Sunday, 14 December 2008
On becoming an urban myth
We've all heard those stories about women who tried for a baby for ten years, who tried IVF but failed, who were in the process of adopting .... and then found themselves pregnant. To be honest, I was always a little doubtful about those stories. But now it's happened to me. I'm 42. I've lost the last four babies (if you include the stillbirth). IVF failed. I had given away everything in my house that had anything to do with babies ..... And now I'm pregnant. I don't know what to say. The Big Man in the sky does like a joke, doesn't he? And I'm not sure his jokes are always in very good taste. But of course, I'm glad. Even if I have another miscarriage, I'm glad. I know that the odds are badly stacked against us but at least something has happened .... At least I've got another chance. Now that I've got over the shock, I'm doing OK. Just getting through each day.
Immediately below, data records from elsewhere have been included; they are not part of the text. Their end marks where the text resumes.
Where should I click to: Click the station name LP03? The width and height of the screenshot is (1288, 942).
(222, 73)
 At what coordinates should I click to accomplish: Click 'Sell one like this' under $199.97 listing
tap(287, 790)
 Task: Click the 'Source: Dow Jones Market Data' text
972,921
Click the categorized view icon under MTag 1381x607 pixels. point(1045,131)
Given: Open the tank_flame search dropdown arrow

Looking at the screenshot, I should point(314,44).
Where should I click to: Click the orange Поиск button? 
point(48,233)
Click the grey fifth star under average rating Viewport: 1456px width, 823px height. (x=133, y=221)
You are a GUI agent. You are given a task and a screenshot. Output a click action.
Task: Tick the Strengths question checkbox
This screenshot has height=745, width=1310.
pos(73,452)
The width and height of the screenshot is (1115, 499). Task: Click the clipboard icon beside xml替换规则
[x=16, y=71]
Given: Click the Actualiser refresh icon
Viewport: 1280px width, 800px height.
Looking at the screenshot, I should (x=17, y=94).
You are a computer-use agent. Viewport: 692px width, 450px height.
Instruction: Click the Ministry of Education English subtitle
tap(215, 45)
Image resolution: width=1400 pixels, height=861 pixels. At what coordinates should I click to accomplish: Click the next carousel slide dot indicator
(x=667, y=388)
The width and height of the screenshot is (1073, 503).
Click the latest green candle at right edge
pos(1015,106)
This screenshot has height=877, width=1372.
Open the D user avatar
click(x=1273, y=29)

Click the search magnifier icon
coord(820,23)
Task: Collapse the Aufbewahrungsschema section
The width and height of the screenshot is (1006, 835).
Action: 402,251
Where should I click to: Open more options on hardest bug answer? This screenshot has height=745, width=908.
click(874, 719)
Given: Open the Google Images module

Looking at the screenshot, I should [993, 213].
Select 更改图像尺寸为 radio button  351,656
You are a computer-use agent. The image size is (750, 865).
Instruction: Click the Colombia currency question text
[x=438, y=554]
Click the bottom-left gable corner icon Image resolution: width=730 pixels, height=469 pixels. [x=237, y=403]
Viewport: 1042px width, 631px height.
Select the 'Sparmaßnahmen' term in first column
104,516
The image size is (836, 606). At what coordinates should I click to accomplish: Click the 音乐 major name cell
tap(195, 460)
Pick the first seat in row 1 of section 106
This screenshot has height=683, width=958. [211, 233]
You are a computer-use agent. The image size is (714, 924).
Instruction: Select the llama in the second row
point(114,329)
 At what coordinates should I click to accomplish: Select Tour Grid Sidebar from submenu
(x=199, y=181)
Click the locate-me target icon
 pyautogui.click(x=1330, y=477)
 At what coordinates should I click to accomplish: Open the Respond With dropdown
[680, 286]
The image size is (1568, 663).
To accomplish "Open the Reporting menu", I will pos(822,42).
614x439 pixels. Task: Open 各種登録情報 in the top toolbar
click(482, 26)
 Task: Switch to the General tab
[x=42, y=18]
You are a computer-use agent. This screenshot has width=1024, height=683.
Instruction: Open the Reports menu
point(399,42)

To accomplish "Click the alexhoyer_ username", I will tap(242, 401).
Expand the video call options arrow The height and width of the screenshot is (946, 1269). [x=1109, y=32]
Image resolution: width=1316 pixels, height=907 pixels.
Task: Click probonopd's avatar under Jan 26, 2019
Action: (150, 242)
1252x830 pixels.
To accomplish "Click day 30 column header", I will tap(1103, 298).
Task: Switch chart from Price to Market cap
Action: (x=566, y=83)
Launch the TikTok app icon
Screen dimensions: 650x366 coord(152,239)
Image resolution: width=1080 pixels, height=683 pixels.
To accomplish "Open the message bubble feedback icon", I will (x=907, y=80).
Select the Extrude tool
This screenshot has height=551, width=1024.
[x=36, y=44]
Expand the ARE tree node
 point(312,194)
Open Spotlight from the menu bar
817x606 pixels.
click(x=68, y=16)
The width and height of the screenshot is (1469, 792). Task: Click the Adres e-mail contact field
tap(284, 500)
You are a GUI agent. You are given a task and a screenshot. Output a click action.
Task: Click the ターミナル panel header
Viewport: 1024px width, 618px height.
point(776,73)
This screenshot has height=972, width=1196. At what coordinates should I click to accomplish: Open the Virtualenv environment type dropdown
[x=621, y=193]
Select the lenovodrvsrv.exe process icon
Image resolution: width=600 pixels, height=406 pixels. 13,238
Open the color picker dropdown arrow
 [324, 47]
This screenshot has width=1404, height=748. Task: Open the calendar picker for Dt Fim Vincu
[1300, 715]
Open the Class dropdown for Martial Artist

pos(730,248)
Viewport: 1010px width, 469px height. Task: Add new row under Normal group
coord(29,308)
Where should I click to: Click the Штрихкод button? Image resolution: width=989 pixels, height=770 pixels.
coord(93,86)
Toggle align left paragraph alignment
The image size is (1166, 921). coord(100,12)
Trying not to think about it all too much. I'm a Quaker and Quakers don't pray. Or at least they think there is only one prayer which is worth anything and that is - 'God grant me the equanimity to bear the outcome well - whatever it may be.' Quakers also say - 'I pray not to change God's will but to align my will with his.' Actually, I stopped believing in God a while back (during the IVF, to be specific) but still that's the approach I need right now.